> [Prompt] Copy out every line of the rows below, requests included, and shift each coordinate in the answers up by 11.

Rows of pointing data
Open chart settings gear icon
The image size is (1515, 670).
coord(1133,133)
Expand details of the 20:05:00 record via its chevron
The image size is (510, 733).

> [The answer]
Open chart settings gear icon
The image size is (1515, 670).
coord(1144,144)
Expand details of the 20:05:00 record via its chevron
The image size is (510, 733).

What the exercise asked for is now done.